* [What to work on] Render the stretch of the entries from the line containing "At what (x,y)" through the line containing "Looking at the" as a JSON list of strings, one string per line, with blank lines omitted. Leave the pictures out of your answer.
Segment Start: Source data
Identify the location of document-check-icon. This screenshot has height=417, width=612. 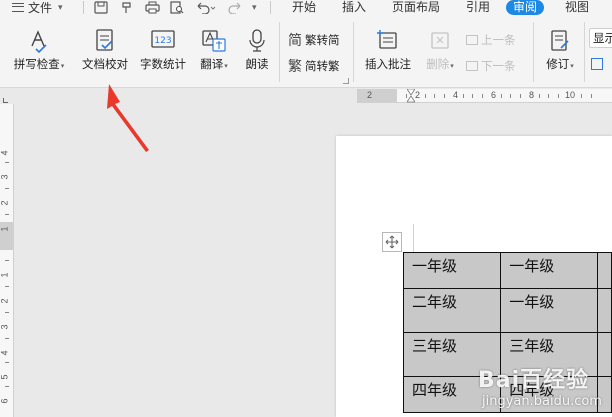
(104, 40).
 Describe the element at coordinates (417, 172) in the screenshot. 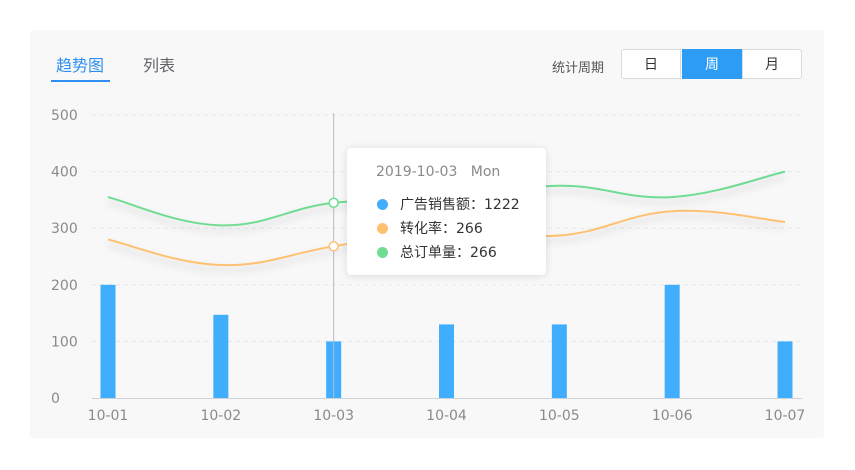

I see `tooltip-date-value: 2019-10-03` at that location.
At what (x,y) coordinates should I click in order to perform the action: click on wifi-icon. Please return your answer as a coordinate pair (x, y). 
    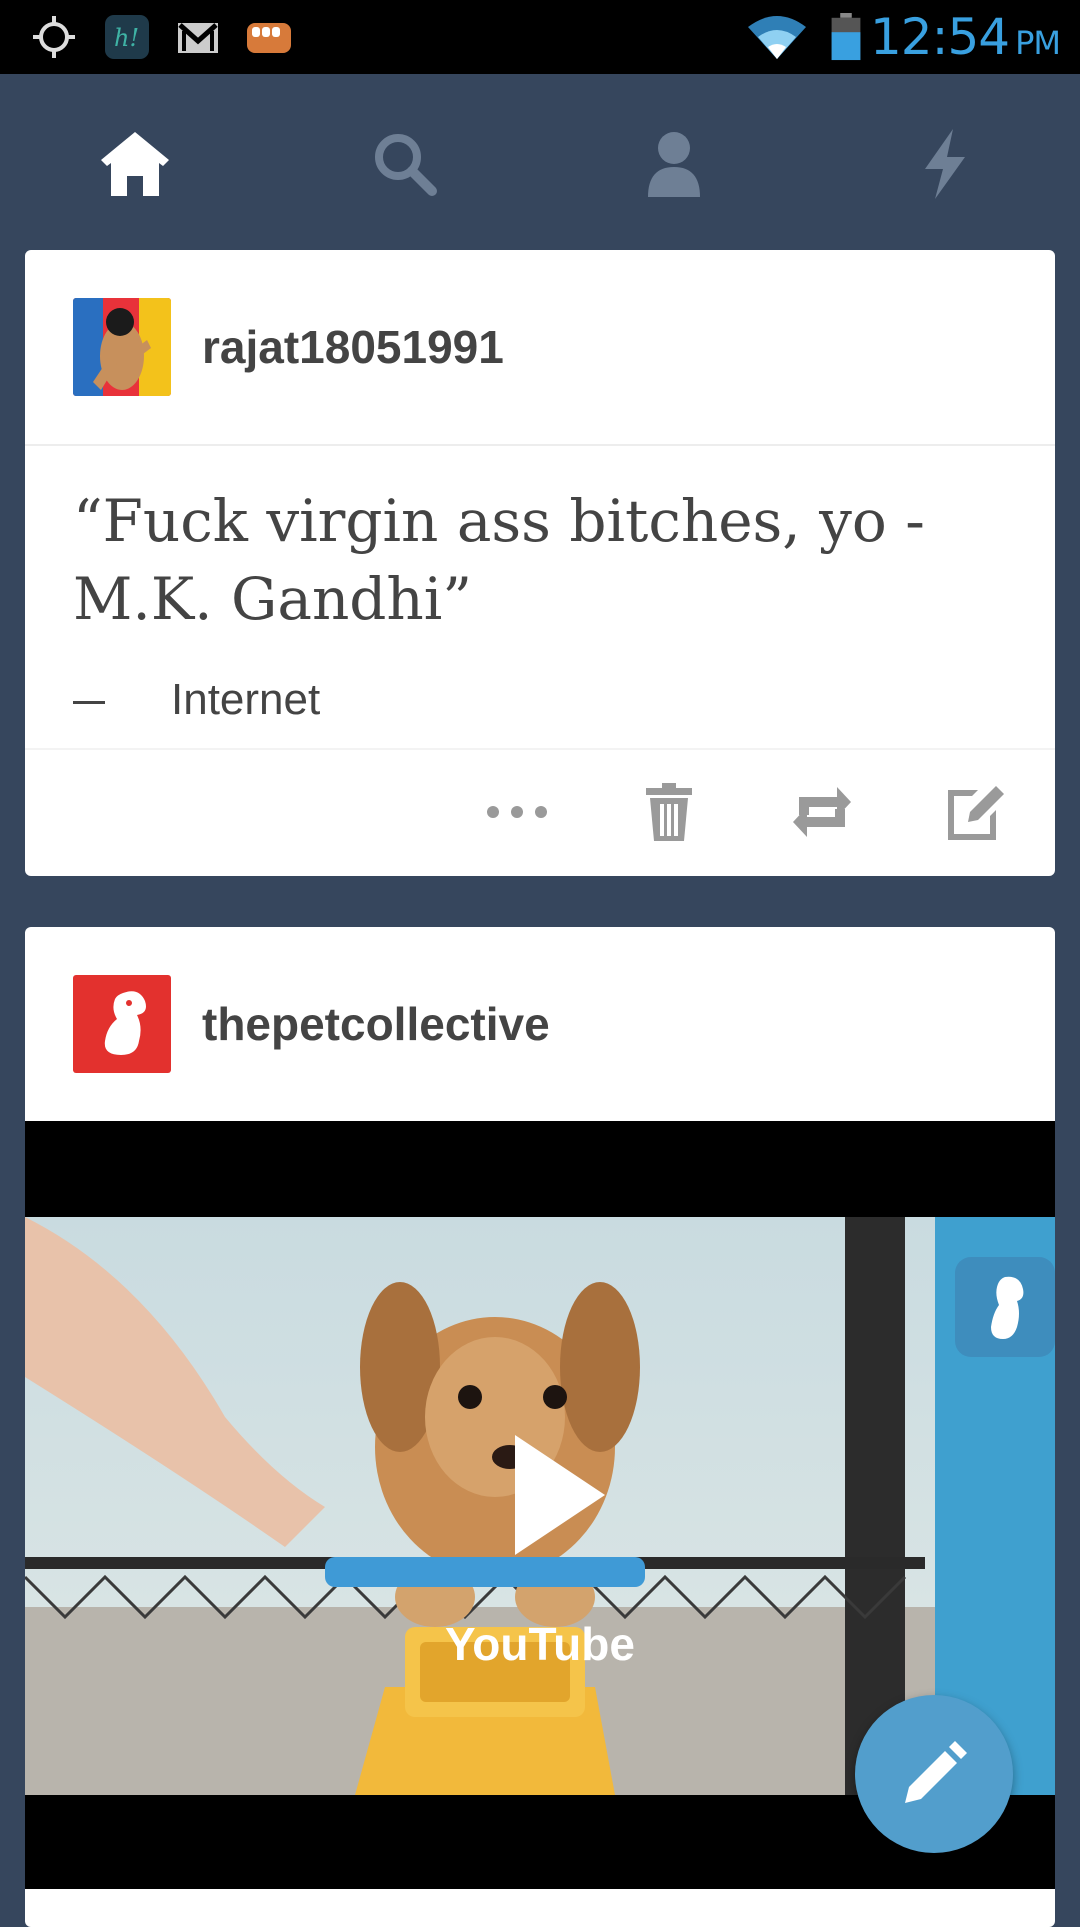
    Looking at the image, I should click on (777, 38).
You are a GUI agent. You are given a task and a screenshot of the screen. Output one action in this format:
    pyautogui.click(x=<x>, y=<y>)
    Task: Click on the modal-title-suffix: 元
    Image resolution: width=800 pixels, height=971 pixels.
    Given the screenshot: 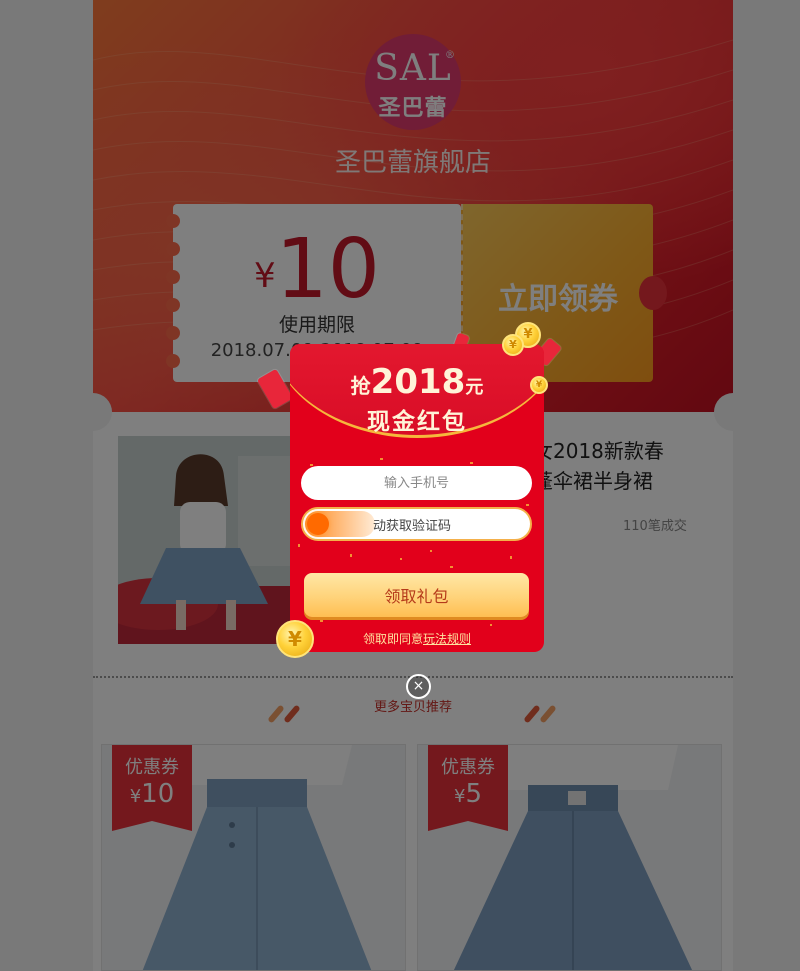 What is the action you would take?
    pyautogui.click(x=474, y=388)
    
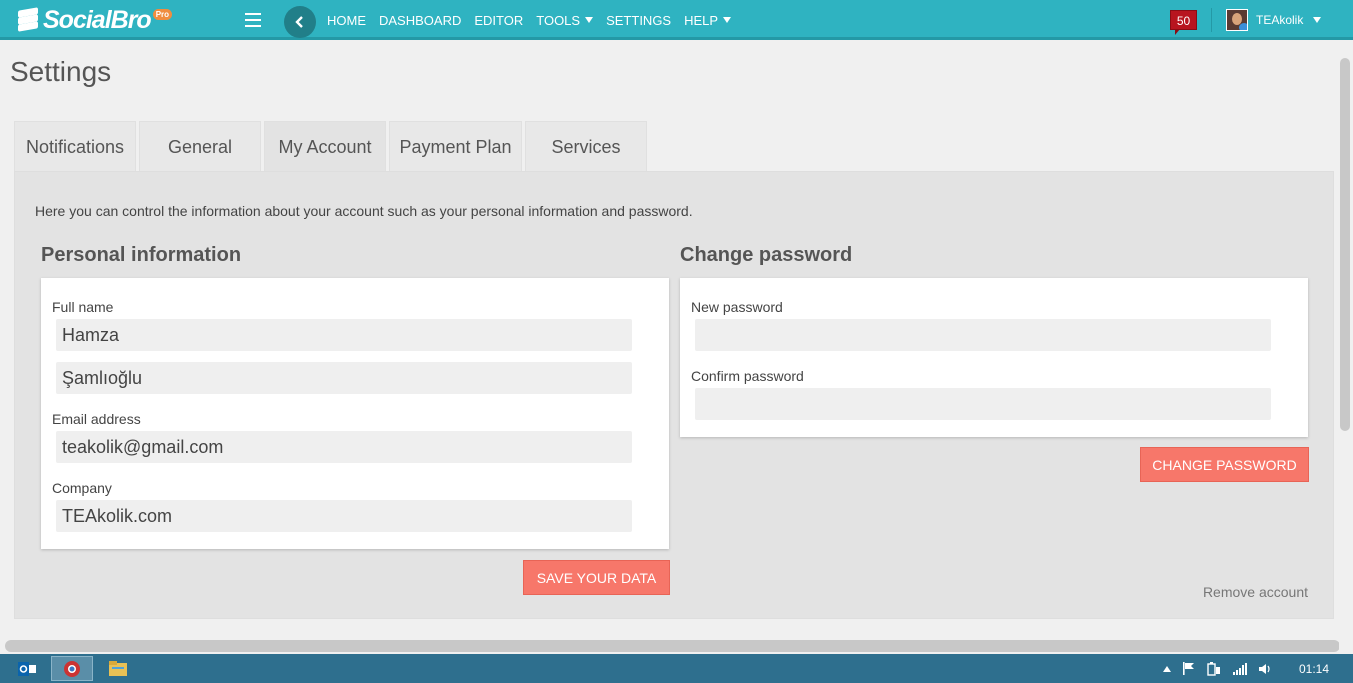 The height and width of the screenshot is (683, 1353). What do you see at coordinates (1214, 668) in the screenshot?
I see `battery-icon` at bounding box center [1214, 668].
Segment End: Source data
* [Exercise output]
[
  "At what (x,y) coordinates should I click in order to perform the action: click on wifi-icon. Please return your answer as a coordinate pair (x, y). ",
  "    Looking at the image, I should click on (777, 38)."
]